Re: AI timeframes

From: J. Andrew Rogers (andrew@ceruleansystems.com)
Date: Sat Apr 10 2004 - 00:39:54 MDT


On Apr 9, 2004, at 5:42 PM, Elias Sinderson wrote:
> My reflecting on the idea, however, has brought me to another,
> potentially more important, question: Is it reasonable to assume that
> a successful SAI project can be controlled? ... James made the
> assertion [2] that one could not control the results and I imagine
> that this may be a road well traveled for him - if you have the time,
> could you expand some more on this point (or provide some appropriate
> references)?

Actually, all that the arguments and discussions over time have shown
is that "control" means different things to different people, though
certain things are generally agreed upon. It is highly arguably as to
the limits of control, partially depending on what one means by
"control". However, in the context of my comment that you were
responding to:

AI, like money, doesn't have any value unless you use it. And the
stronger the AI, the more uses and more value it has. One end of the
spectrum, there is the argument that a sufficiently intelligent AI is
not controllable, which is a pretty strong argument from theory. But
even if you exclude this case, you end up with an interesting and
complicated scenario.

The complication comes from competing forces: You exploit your AI by
using it, with a stronger AI being more valuable, yet the stronger the
AI and the more you use it, the more likely you will find yourself
competing with someone else's implementation. It is no more
controllable than any other technology, and in this case, it is a
particularly cheap advanced technology to implement and relatively easy
to steal.

You end up generating an AI arms race. Someone with more resources can
crush your AI advantage by brute force through capitalizing a stronger
AI unless you grow the strength of your AI as fast as possible. It is
a first-mover advantage writ large, and because the barrier to entry is
very low as such things go, you can be leapfrogged very quickly if you
do not follow an aggressive growth curve. All the while, you are
rapidly approaching the cliff of general capability where the AI is no
longer even controllable because it has grown too strong.

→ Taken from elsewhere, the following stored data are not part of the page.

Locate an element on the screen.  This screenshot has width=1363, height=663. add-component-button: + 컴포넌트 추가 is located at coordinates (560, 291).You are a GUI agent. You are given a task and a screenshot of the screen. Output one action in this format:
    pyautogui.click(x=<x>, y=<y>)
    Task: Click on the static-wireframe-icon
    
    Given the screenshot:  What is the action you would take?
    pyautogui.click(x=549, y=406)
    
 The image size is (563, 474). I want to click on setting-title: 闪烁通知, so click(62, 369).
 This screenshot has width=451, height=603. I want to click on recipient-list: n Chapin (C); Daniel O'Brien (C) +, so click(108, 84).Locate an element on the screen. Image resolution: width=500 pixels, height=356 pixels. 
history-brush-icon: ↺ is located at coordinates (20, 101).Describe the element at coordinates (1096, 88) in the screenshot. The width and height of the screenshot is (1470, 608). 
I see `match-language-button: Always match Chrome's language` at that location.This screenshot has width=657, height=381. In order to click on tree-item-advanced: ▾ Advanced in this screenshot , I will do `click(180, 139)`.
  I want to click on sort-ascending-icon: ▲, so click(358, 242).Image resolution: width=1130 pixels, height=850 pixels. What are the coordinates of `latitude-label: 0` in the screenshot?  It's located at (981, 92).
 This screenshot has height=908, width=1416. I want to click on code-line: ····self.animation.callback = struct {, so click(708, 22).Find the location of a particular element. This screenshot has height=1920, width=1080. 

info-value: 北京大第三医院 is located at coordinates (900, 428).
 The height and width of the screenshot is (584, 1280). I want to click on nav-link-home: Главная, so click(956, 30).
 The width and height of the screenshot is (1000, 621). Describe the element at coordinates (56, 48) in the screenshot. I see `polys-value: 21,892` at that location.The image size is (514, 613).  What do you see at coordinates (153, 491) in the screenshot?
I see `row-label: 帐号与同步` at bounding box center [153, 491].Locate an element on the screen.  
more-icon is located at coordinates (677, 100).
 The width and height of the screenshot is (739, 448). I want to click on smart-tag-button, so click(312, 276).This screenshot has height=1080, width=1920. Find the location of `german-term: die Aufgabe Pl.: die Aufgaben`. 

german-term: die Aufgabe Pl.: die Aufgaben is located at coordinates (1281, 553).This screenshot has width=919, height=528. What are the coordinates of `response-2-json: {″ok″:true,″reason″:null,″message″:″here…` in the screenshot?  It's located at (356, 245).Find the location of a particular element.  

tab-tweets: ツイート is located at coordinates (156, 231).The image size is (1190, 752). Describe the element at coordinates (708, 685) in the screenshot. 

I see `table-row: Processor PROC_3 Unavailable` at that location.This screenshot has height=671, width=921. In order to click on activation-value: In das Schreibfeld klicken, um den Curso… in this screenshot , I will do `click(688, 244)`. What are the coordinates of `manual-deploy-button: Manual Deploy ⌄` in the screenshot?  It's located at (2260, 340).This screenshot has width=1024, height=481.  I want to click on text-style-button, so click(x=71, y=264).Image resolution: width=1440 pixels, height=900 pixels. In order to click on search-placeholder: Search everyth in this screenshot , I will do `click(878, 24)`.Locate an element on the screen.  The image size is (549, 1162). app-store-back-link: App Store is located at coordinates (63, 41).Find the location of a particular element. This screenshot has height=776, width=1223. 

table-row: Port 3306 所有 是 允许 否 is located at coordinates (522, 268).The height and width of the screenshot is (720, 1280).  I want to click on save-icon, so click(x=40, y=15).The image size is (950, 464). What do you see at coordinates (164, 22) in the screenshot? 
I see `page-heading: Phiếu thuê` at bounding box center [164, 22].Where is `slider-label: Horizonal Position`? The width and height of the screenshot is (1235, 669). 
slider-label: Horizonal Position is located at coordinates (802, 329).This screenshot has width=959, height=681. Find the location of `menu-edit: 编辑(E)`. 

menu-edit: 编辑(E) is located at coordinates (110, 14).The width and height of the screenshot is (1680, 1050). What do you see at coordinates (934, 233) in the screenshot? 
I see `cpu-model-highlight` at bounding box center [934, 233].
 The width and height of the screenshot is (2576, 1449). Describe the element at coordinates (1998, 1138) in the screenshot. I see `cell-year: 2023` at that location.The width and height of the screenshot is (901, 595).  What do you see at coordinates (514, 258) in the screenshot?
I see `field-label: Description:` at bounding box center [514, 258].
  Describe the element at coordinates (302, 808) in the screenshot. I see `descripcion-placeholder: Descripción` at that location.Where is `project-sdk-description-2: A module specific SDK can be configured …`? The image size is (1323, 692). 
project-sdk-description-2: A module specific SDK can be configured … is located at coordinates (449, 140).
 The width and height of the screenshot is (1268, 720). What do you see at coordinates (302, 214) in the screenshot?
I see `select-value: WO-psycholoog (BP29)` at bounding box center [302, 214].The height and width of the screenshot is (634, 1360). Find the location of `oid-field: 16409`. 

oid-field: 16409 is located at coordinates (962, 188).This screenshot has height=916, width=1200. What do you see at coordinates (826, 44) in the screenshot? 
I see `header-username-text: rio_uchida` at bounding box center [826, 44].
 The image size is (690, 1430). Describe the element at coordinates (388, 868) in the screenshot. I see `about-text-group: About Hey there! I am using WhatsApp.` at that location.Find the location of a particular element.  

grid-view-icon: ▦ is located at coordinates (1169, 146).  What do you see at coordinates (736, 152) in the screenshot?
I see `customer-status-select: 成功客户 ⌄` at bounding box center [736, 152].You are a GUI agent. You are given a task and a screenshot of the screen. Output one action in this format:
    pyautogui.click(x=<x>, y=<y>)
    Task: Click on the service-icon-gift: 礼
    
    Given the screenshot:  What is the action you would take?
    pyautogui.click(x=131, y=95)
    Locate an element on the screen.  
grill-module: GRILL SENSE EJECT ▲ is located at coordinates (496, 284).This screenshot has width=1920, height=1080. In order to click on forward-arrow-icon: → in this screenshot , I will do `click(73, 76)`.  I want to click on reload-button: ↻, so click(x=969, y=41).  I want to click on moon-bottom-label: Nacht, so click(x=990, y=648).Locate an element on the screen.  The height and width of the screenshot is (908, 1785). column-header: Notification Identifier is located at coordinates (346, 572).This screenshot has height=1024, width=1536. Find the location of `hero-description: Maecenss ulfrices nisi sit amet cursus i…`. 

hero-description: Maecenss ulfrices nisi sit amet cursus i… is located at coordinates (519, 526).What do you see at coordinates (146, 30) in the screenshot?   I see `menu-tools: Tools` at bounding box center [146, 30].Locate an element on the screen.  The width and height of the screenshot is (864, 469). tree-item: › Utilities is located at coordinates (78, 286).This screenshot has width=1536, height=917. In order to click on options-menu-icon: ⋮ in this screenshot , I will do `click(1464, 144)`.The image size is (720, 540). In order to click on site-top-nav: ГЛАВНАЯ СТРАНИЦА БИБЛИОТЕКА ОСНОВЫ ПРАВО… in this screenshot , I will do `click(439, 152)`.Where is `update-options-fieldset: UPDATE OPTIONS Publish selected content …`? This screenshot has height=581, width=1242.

In this scenario, there are two modes of losing control, depending on
your strategy. You can keep things very secret and controlled, but you
are only delaying the inevitable take-off as other implementations
eventually get built, and getting leapfrogged as more aggressive
implementations come online. On the other hand, you can put the pedal
to the metal and grow the AI as fast as possible so that no other
implementation can catch you, but with the enormous caveat that you
will rapidly hit the point where your AI is uncontrollable.

In both cases, you will lose control sooner than later. The average
outcome will be almost the same in both cases. This is what I was
referring to in my previous comment.

There is a more technically rigorous argument about the limits of
control, but that is a lot dryer and, as you surmised, has been
discussed in relative length in the past. I wasn't making a technical
case here, though you will find that as such things go, I generally
believe that AI is theoretically more controllable than some others on
this list, if only by matters of degree.